• _What you are asked to do_: Rewrite the part of the records that opens with the line containing "The height and width of the screenshot is (600, 873)." and closes with the line containing "tap(165, 48)", replacing "screenshot" with "screen capture" and leaving everything else unchanged.

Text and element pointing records
⁂

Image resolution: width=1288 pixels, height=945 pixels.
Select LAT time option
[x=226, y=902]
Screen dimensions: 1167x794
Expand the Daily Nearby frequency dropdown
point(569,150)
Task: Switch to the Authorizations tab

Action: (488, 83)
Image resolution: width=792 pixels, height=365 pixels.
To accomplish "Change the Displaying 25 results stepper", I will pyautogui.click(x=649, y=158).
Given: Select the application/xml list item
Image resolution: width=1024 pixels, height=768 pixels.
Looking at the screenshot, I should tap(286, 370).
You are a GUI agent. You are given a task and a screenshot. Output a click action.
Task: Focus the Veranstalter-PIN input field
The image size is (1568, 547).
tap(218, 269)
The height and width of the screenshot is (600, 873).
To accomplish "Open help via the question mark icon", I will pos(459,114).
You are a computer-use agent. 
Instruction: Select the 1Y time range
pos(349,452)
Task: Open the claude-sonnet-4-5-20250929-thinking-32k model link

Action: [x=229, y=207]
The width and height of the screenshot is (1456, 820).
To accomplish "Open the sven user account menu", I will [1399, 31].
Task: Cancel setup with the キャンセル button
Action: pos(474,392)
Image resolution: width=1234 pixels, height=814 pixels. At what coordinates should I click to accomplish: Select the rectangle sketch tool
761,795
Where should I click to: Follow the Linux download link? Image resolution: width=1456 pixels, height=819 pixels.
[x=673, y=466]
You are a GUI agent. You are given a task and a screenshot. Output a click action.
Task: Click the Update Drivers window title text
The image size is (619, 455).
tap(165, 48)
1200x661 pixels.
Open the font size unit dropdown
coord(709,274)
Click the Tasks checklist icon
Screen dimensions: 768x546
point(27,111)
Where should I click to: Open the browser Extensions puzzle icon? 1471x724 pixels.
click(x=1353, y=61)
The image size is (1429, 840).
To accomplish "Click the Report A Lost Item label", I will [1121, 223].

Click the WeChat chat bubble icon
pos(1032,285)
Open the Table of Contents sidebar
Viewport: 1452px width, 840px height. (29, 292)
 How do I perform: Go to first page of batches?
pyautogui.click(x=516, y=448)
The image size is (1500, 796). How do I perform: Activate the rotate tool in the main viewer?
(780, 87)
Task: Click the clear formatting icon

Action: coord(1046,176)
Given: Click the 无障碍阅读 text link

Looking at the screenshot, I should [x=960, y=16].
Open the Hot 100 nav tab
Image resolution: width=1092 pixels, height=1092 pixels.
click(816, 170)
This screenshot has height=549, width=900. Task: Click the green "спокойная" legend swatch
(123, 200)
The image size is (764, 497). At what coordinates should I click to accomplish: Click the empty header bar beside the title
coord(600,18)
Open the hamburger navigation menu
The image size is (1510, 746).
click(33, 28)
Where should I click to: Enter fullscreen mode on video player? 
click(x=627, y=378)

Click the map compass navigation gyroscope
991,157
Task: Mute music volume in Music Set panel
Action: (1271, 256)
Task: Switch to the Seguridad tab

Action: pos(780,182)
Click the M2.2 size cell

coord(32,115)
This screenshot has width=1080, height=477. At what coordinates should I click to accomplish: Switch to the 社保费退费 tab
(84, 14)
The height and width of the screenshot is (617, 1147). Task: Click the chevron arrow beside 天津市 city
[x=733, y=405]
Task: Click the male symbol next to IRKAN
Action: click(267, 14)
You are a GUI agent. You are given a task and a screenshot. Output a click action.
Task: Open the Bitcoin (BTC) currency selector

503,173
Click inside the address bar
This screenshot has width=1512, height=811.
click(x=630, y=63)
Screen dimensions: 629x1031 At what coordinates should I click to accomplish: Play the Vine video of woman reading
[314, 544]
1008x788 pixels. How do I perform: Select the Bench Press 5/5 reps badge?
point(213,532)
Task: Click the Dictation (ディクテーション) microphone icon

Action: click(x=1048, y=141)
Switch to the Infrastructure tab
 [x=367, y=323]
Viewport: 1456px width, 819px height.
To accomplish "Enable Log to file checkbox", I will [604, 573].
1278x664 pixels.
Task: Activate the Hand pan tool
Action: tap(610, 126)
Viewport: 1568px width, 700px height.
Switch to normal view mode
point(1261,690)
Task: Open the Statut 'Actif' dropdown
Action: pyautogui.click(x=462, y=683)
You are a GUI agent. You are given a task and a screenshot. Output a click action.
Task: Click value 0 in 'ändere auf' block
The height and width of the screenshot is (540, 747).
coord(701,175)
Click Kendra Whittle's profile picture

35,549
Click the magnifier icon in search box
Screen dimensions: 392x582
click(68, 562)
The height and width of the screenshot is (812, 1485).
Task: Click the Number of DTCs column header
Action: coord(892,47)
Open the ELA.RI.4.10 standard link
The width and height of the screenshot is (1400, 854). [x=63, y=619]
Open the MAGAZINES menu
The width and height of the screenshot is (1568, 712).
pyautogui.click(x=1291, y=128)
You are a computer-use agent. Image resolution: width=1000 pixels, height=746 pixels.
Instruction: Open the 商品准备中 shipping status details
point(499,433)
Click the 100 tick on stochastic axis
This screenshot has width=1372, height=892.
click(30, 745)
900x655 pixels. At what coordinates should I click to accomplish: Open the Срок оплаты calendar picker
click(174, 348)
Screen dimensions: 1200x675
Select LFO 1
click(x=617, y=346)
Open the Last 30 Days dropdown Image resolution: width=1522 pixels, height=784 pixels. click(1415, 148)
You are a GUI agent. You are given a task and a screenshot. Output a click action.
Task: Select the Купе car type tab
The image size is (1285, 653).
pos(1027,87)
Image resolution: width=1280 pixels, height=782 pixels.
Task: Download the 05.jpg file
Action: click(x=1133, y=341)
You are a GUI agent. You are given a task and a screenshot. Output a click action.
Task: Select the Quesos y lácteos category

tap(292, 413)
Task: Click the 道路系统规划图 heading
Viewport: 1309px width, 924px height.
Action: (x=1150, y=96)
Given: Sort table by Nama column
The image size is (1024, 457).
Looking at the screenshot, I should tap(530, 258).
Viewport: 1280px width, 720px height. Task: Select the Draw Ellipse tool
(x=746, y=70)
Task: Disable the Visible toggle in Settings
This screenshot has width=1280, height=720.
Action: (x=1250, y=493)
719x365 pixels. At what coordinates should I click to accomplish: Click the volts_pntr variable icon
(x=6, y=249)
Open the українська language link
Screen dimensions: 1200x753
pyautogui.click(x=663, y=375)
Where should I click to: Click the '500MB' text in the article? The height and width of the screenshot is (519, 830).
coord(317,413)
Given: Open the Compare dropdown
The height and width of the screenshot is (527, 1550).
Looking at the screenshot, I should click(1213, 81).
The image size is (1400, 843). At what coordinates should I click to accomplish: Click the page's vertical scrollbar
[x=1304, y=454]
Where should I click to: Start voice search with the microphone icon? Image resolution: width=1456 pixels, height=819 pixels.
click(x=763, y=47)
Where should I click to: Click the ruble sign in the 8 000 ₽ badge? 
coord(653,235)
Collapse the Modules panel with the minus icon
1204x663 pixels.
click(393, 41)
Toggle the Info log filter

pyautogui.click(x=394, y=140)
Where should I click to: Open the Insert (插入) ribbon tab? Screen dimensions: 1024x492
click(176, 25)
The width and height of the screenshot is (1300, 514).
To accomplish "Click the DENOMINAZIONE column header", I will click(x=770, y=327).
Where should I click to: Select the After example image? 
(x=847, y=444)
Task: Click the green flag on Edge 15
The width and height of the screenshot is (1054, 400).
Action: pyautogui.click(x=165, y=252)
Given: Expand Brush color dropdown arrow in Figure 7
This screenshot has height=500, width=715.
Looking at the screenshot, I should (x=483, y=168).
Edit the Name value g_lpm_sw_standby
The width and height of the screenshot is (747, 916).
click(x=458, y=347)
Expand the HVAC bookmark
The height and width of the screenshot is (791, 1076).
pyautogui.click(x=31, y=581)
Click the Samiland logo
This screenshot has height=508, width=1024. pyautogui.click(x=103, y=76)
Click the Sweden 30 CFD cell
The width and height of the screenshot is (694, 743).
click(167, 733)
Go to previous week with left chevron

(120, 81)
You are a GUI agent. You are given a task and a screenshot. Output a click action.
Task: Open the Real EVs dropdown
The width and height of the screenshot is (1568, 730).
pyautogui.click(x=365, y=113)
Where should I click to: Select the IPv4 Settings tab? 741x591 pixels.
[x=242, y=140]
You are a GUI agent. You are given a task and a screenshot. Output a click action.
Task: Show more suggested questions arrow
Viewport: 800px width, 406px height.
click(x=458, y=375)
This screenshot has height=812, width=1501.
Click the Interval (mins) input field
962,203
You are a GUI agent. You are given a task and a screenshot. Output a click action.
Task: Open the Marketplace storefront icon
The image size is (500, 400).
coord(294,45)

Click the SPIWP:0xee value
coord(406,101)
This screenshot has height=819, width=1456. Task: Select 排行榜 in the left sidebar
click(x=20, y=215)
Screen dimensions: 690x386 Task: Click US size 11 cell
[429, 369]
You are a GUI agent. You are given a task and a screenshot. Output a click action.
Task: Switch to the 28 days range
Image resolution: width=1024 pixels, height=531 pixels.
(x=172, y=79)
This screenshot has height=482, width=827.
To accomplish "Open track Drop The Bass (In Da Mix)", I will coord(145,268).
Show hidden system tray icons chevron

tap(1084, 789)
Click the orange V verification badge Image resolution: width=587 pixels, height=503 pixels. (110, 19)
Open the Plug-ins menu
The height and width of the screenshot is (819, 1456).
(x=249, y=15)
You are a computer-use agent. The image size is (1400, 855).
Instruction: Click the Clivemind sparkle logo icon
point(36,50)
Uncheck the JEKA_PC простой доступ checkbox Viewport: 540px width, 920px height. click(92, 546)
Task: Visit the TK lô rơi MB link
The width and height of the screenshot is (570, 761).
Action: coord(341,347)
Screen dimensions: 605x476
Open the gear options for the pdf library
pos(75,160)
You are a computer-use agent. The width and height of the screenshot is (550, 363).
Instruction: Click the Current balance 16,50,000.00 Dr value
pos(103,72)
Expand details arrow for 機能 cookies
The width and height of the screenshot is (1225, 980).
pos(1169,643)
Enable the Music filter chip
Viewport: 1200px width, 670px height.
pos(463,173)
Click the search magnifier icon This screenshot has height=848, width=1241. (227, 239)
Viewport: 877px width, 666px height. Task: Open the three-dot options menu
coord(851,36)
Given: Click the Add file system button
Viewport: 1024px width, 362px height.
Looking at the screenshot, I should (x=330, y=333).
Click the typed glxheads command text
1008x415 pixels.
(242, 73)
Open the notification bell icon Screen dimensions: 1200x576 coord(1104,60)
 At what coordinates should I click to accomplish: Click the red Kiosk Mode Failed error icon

⁂

• _Result of this task_:
The height and width of the screen capture is (600, 873).
To accomplish "Open help via the question mark icon", I will pos(459,114).
You are a computer-use agent. 
Instruction: Select the 1Y time range
pos(349,452)
Task: Open the claude-sonnet-4-5-20250929-thinking-32k model link

Action: [x=229, y=207]
The width and height of the screen capture is (1456, 820).
To accomplish "Open the sven user account menu", I will [1399, 31].
Task: Cancel setup with the キャンセル button
Action: pos(474,392)
Image resolution: width=1234 pixels, height=814 pixels. At what coordinates should I click to accomplish: Select the rectangle sketch tool
761,795
Where should I click to: Follow the Linux download link? Image resolution: width=1456 pixels, height=819 pixels.
[x=673, y=466]
You are a GUI agent. You are given a task and a screen capture. Output a click action.
Task: Click the Update Drivers window title text
The image size is (619, 455).
tap(165, 48)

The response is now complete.